Oddly enough, artwork is probably the area that's the least inconsistent in this series—superficial readers might complain about the cartoonish style and archaic character designs, but behind it lies a remarkable confidence of line developed over years of practice (Tezuka's career had already spanned a good two decades-plus when Black Jack was serialized). The surgical operations are, of course, meticulous in their detail, along with a couple of handy diagrams to explain more complex medical concepts. Then there's the variety of character designs, which may seem annoyingly caricaturish to some, but also reveal a creator who could think up new characters at will—no restrictions on age, gender, looks, or background. The layouts, too, show a complete understanding of how to bring out the story first and foremost: even with mostly rectangular panels, the constant changes of shape, size and alignment keep things visually interesting. If there are any true faults to be found, it's that the dated methods of old-school manga-ka lead to a lack of depth and contrast. Screentones are a rare occurrence, and hatching becomes a clumsy tool for generating shade and texture.
A sure-handed translation helps to bring the dialogue to life even when the storytelling falls flat. There are no awkward turns of phrase to be found here, and the occasional use of slang and dialect fits in well. Footnotes are sprinkled throughout the book to explain various cultural and linguistic points, which becomes especially handy when Tezuka tosses in his dorky brand of wordplay: incompetent doctors and hospitals get disparaging names, while street and store signs pop up in the background as playful jokes. See? He wasn't trying to create a masterpiece with this series—he was just having a little fun, while putting together short stories about the field he originally studied before going into comics.
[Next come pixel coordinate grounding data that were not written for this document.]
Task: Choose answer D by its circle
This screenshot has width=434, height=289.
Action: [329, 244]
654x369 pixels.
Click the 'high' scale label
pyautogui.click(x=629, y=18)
Yet this edition is clearly overdressed, with thick matte covers and a $16.95 price tag, which is sort of justified by the 300-plus pages. Still, the similarly-sized Dororo retails for three dollars less. Explain, Vertical!
That, then, is probably the most pernicious result of fawning hero-worship: a mildly entertaining manga gets slapped with a price tag that can only be described as "Tezuka tax." It'd be worth it if it were, say, one of his soaring masterpieces about the fate of the universe or triumph of the human spirit. But this volume, like most of the others in the Black Jack series, is no more or less than what it is: a collection of tales, some good and some not-so-good, about the world's greatest unlicensed surgeon. In the good tales, Black Jack might stop to think about the meaning of his profession, or about how fate whimsically changes the human lives that he saves. In the not-so-good tales, Black Jack just turns in another expert surgery and lets the predictable gears of plot fill in the rest. But no matter where this medical drama heads next, one principle holds true: it's probably best to wait for a discount before springing for this series.
Overall : C+
Story : C
Art : B
+ Thought-provoking stories, a variety of characters, and sure-handed artwork provide some enjoyable moments.